One topic that I’m also skipping as part of this discussion, largely because it is a post of its own, is “how much money should I raise?”. I will only say that you will likely have a discussion with your potential investor on this amount when you discuss your business plan or financial model, and if you both agree on it, it will be part of the determinant of your valuation. Clearly a business where an investor agrees that 10m is needed and is willing to put it down right now, is one that has been de-risked to some point and thus will have a valuation that reflects that.
So being that we’ve now established how much the market and industry in which you company plays in can dictate the ultimate value of your company, lets look at what other factors can contribute to an investor asking for a discount in value or an investor being willing to pay a premium over the average entry price for your company’s stage and sector.
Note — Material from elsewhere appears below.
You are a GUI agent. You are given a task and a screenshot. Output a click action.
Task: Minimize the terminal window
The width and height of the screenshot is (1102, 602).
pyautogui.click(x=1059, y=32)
In summary:
An investor is willing to pay more for your company if:
It is in a hot sector:investors that come late into a sector may also be willing to pay more as one sees in public stock markets of later entrants into a hot stock.
You have a functioning product (more for early stage companies)
You have traction: nothing shows value like customers telling the investor you have value.
An investor is less likely to pay a premium over the average for your company (or may even pass on the investment) if:
It is in a sector that has shown poor performance.
It is in a sector that is highly commoditized, with little margins to be made.
It is in a sector that has a large set of competitors and with little differentiation between them (picking a winner is hard in this case).
Your management team has no track record and/or may be missing key people for you to execute the plan (and you have no one lined up). Take a look at my post on ‘do I need a technical founder?‘.
Your product is not working and/or you have no customer validation.
You are going to shortly run out of cash
In conclusion, market forces right now greatly affect the value of your company. These market forces are both what similar deals are being priced at (bottom-up) and the amounts of recent exits (top-down) which can affect the value of a company in your specific sector. The best thing you can do to arm yourself with a feeling of what values are in the market before you speak to an investor is by speaking to other startups like yours (effectively making your own mental comparables table) that have raised money and see if they’ll share with you what they were valued and how much they raised when they were at your stage. Also, read the tech news as sometimes they’ll print information which can help you back track into the values. However, all is not lost. As I mentioned, there are factors you can influence to increase the value of your startup, and nothing increases your company’s value more than showing an investor that people out there want your product and are even willing to pay for it.
Hope this helped! Feel free to ask questions in the comments.